C’était « l’hôpital du XXIe siècle » : ouvert en grande pompe à la fin de l’année 2000, l’Hôpital européen Georges-Pompidou (HEGP), dans le XVe arrondissement de Paris, se présentait comme le navire amiral de l’Assistance publique-Hôpitaux de Paris. Quelques semaines à peine après sa mise en service, le bel oiseau était frappé en plein envol, touché par une épidémie de légionellose, cette bactérie se développant dans les réseaux sanitaires et qui peut être mortelle. Cinq patients de l’hôpital y ont trouvé la mort. L’épidémie avait duré plus d’un an.
Plus de onze ans après les faits et le dépôt de plaintes des proches des victimes, la juge d’instruction Marie-Odile Bertella-Geffroy, chargée du dossier, vient de boucler l’enquête. Il appartient maintenant au parquet de Paris de donner son avis, ensuite, un procès devrait s’ouvrir contre les trois mises en examen : la société Cegelec-Dolbeau, qui a installé les tuyaux sanitaires, le bureau d’études Sogelerg, qui contrôlait les travaux, et l’Assistance publique-Hôpitaux de Paris en tant que donneur d’ordres. Ils sont poursuivis pour « homicides involontaires » et « fautes caractérisées ».
En résumé, la juge s’est appuyée sur un rapport d’expertise particulièrement critique. La légionellose a pu se développer en raison du choix de la matière des tuyaux, de « l’acier galvanisé » très sensible à la corrosion.

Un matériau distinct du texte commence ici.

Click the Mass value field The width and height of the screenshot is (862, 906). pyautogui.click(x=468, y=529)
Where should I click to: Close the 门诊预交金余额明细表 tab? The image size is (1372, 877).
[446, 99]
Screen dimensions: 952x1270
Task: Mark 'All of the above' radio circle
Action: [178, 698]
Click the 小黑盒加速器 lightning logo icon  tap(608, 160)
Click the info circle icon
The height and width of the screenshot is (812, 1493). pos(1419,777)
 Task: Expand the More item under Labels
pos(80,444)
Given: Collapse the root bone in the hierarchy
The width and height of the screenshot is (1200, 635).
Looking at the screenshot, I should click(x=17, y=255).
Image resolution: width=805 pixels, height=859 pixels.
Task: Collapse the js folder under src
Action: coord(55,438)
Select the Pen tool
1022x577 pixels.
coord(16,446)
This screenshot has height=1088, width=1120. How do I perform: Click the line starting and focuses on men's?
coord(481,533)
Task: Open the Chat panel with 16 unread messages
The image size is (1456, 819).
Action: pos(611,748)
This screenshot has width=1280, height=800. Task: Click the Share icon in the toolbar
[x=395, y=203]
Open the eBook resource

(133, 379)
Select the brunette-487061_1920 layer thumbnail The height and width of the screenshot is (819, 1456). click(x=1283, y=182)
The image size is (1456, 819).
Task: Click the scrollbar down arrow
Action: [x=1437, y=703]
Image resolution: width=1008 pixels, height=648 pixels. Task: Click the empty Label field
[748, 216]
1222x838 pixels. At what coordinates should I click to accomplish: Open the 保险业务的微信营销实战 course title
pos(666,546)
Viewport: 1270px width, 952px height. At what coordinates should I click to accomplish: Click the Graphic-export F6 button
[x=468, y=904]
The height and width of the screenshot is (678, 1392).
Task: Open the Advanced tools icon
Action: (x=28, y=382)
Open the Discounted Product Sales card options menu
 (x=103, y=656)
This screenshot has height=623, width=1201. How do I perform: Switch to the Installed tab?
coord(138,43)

L’acier des tuyaux mis en cause
De nombreuses malfaçons ont aussi été constatées. Pis, à plusieurs reprises, des signaux d’alarme avaient été tirés dès 1996 par le service de recherches et d’ingénierie en protection sanitaire de la Ville de Paris (Srips) à propos justement du choix de l’acier galvanisé, et de nouveau en 2000 sur le problème des malfaçons. Ni les entreprises ni l’AP-HP n’avaient pris en compte ces alertes. En 2005, l’AP-HP a tenté de se disculper en rejetant la faute sur les entreprises et le bureau d’études chargé de contrôler les travaux. Mais la juge estime aujourd’hui que la vénérable institution est aussi responsable de ce terrible drame.
Aujourd’hui, l’épilogue judiciaire semble un peu lointain. Depuis, l’Hôpital Georges-Pompidou est devenu une référence mondiale, notamment en cardiologie. « Franchement, je n’y croyais plus, je ne savais même pas que l’enquête était toujours en cours », explique Christiane Dodier, qui a porté plainte après la mort de son mari, Christian, le 5 février 2001.
Entré à l’Hôpital Georges-Pompidou pour une intervention en lien avec un cancer de la prostate, il en est ressorti atteint de légionellose. Il est mort trois mois plus tard. Les examens ont prouvé qu’il avait bien été contaminé par la maladie, mais l’hôpital conteste que c’est l’origine de son décès. « Je n’ai eu aucune excuse, rien! regrette Christiane. Le décès de mon mari à 61 ans a ruiné ma vie. Le fait qu’il y ait un procès est une bonne chose évidemment, mais cette affaire a détruit ma confiance dans le système de soins et les médecins. Ils ont vraiment laissé tomber mon mari. » Contacté hier, l’AP-HP a indiqué « ne pas vouloir faire de commentaires, car la procédure est encore en cours ».